Tips for recipients:
*The key thing to watch out for is unsolicited email. Unsolicited means that you were not expecting it.
*It doesn’t matter if you recognize the sender or not- sender name and address are easily faked.
*If an unsolicited email contains a link or attachment, do not click link or open attachment unless you can verify that the sender sent you this exact email. It doesn’t matter that they have sent you emails in the past.

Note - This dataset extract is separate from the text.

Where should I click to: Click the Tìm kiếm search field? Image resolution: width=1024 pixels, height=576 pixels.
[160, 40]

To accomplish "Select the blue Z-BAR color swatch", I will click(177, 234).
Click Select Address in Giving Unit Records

*Checking on unsolicited emails does take extra time. But it might save you from getting phished or having your computer infected with malware, both of which are time-consuming problems to fix.
Tips for senders:
*To the extent possible, don’t send emails with links or attachments. Instead reference where the link or document is on a shared resource. Example: “To log onto the UW Employee Self Service webpage, please use the link on the Clinical Lab Links webpage under the UW Resources header.”
*Never send unsolicited emails with links or attachments. Always let your recipient know ahead of time if you will be sending a link or attachment.
*Never send links to secure systems that require login. This trains recipients to click links in email and log in when prompted, which is a key component of phishing campaigns.
Let’s do everything we can to keep ourselves and our co-workers safe!
Fake– These are scams so do NOT click links and do NOT enter info into websites.
- Google Docs invite- This one looks very real because links actually go to Google. In this case, Google accounts were hacked and were hosting a phishing scam targeting Google accounts. Google has since shut this down.
- Xerox multifunction doc- This one includes “conf” or “order” in the title followed by a number. It is personalized with your name. It instructs you to open an attachment which was sent from a Xerox machine. The link looks like an attachment name, but actually goes to a malicious website.
- “You have a message from President Ana M”- Curious what the UW prez would like to tell you? Don’t be, because this one’s fake. It’s a scam to steal UW NetID credentials.
- “Update”- This one appears to be from a UW email address (faked). It targets your UW NetID acct, threatens to suspend your email if you don’t respond within 24 hrs, and contains a link to a malicious website.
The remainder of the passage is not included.